U.S. airstrikes in Bosnia expose policy deficiency



WASHINGTON -- Domestic U.S. politics no doubt was not the driving force in the decision to send American military jets against Bosnian Serb targets near the United Nations-designated "safe" town of Gorazde. As President Clinton noted, the NATO airstrikes were undertaken at U.N. request under previously sanctioned U.N. authority.

But the decision came at a time the president desperately needed to demonstrate some backbone on a major aspect of a foreign policy that has been increasingly criticized as lacking direction and resolve.

While the action was taken under the auspices of NATO, and one Pentagon official told the Associated Press that the fact American planes and pilots were used was simply "the luck of the draw," the missions will doubtless have more psychological impact, in Bosnia and here at home, by virtue of the direct and specific U.S. involvement.

The impression of weakness and confusion over foreign policy intentions and actions that has haunted Clinton from the outset of his presidency was not diminished by Secretary of Defense William Perry's comments on NBC News' "Meet the Press" a week earlier.

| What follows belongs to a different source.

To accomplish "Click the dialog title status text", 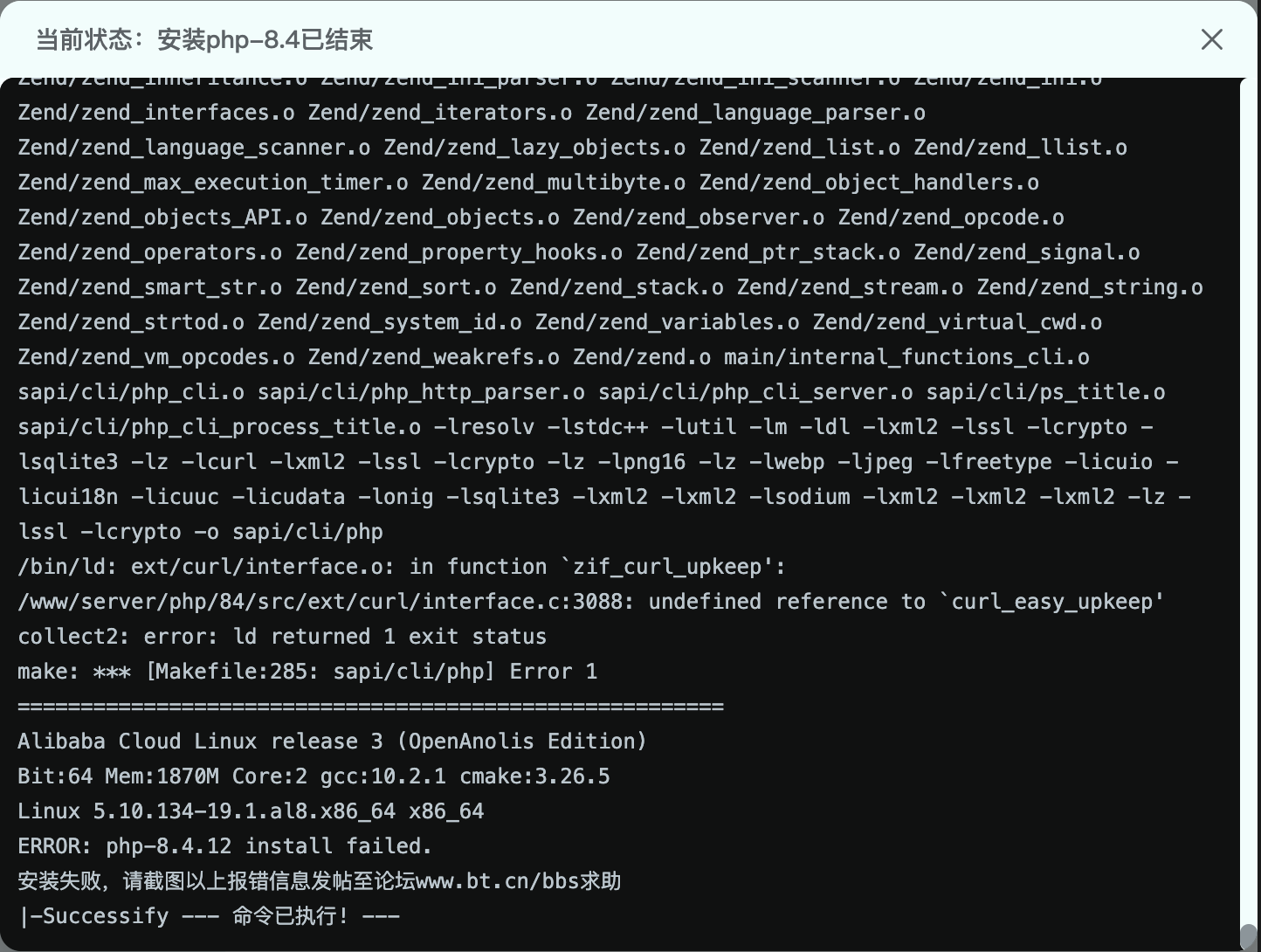I will point(204,39).
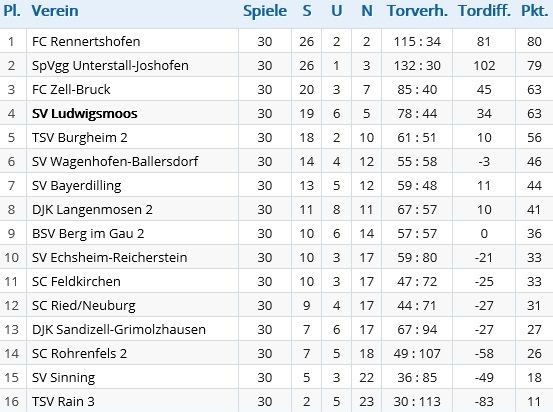The image size is (553, 412).
Task: Open SC Rohrenfels 2 entry
Action: click(x=79, y=353)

Asked specifically if the fall of Gorazde would be acceptable to the United States and nothing would be done to stop it, Perry replied: "We will not enter the war to stop that from happening. That is correct."

The reply was widely criticized as signaling to the Serb attackers that they could proceed with impunity. The president subsequently said he didn't "think they have a green light" and said U.S. action "would really depend on, in part, what the U.N. mission wants to do there." But Perry's answer, and a statement on the same television show that while a pre-emptive strike against North Korea's nuclear weapons program was not

contemplated now, "I am not ruling that option out in the future," generated questions about who was calling the foreign-policy shots in the Clinton administration.

In the first nearly 15 months of his presidency, Clinton has marched up the hill and down again with tough talk and weak action regarding U.S. intervention not only in the former Yugoslavia and Korea but also in Somalia, Haiti, China and other trouble spots. In the process, Secretary of State Warren Christopher has also been painted as a weak cog in the foreign-policy apparatus, particularly after his embarrassing trip to Beijing, after which he articulated what was widely perceived as a softening of the American criteria for continuing to extend most-favored-nation trade status to China.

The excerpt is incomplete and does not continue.